E. I. Trilisky, H. Koku, K. J. Czymmek, A. M. Lenhoff
Journal of Chromatography A, 1216 (2009) 6365–6376
Commercially available polymer-based monolithic and perfusive stationary phases were evaluated for their applicability in chromatography of biologics. Information on bed geometry, including that from electron microscopy (EM), was used to interpret and predict accessible volumes, binding capacities, and pressure drops. For preparative purification of biologics up to at least 7 nm in diameter, monoliths and perfusive resins are inferior to conventional stationary phases due to their low binding capacities (20–30 g/L for BSA).
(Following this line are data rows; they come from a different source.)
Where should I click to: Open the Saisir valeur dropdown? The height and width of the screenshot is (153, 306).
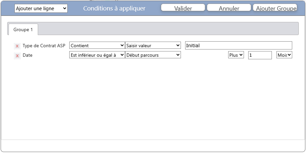[x=153, y=46]
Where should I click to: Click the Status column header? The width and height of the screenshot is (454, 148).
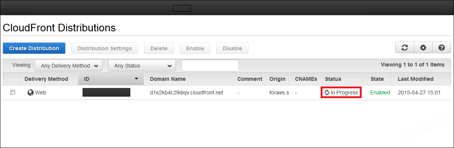click(x=333, y=79)
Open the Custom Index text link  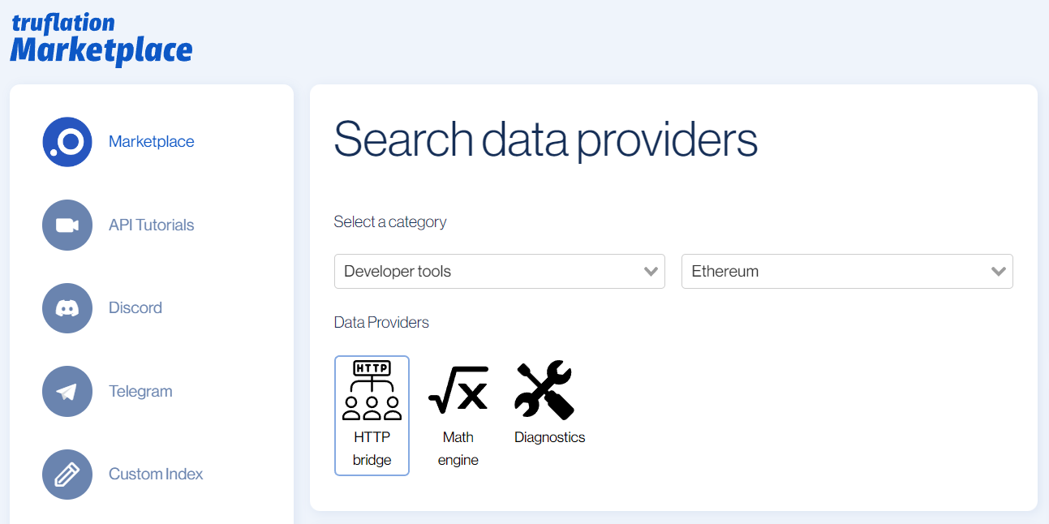coord(156,475)
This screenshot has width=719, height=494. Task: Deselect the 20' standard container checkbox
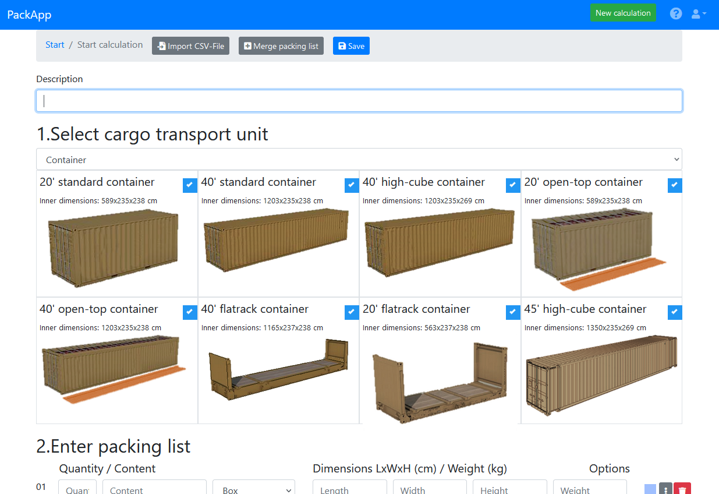pyautogui.click(x=190, y=185)
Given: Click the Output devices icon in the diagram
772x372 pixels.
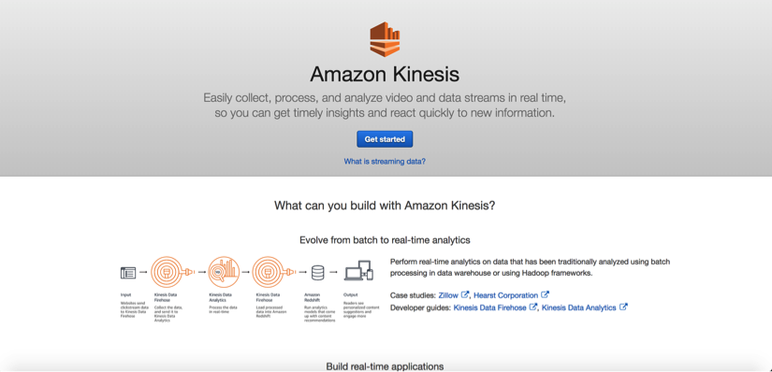Looking at the screenshot, I should pyautogui.click(x=359, y=271).
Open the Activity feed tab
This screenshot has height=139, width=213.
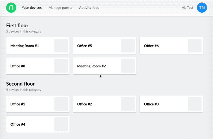(89, 8)
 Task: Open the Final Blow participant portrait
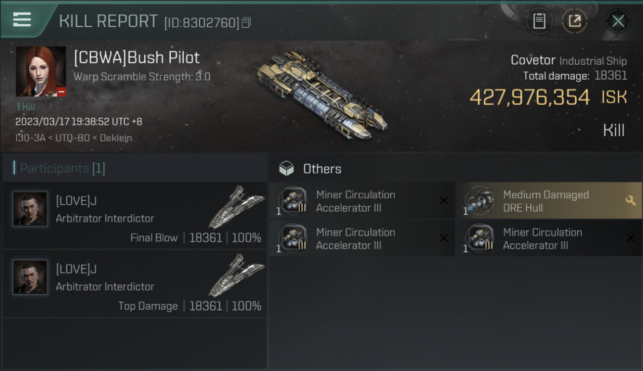(30, 209)
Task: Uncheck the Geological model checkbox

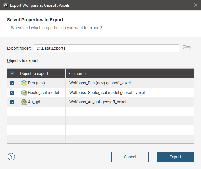Action: [x=12, y=93]
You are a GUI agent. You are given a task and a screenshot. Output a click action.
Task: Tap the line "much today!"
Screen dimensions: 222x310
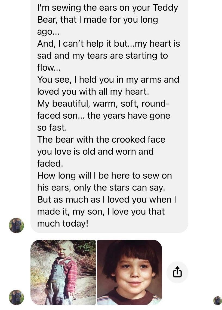tap(63, 224)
For larger biologics, up to several hundred nanometers in diameter, calculations from EM images predict a potential increase in binding capacity to nearly 100 g/L. The accessible volume for adenovirus calculated from the EM images matched the experimental value. While the pores of perfusive resins are essentially inaccessible to adenovirus under binding conditions, under non-adsorbing conditions the accessible intrabead porosity is almost as large as the interbead porosity. Modeling of breakthrough curves showed that the experimentally observed slow approach to full saturation can be explained by the distribution of pore sizes.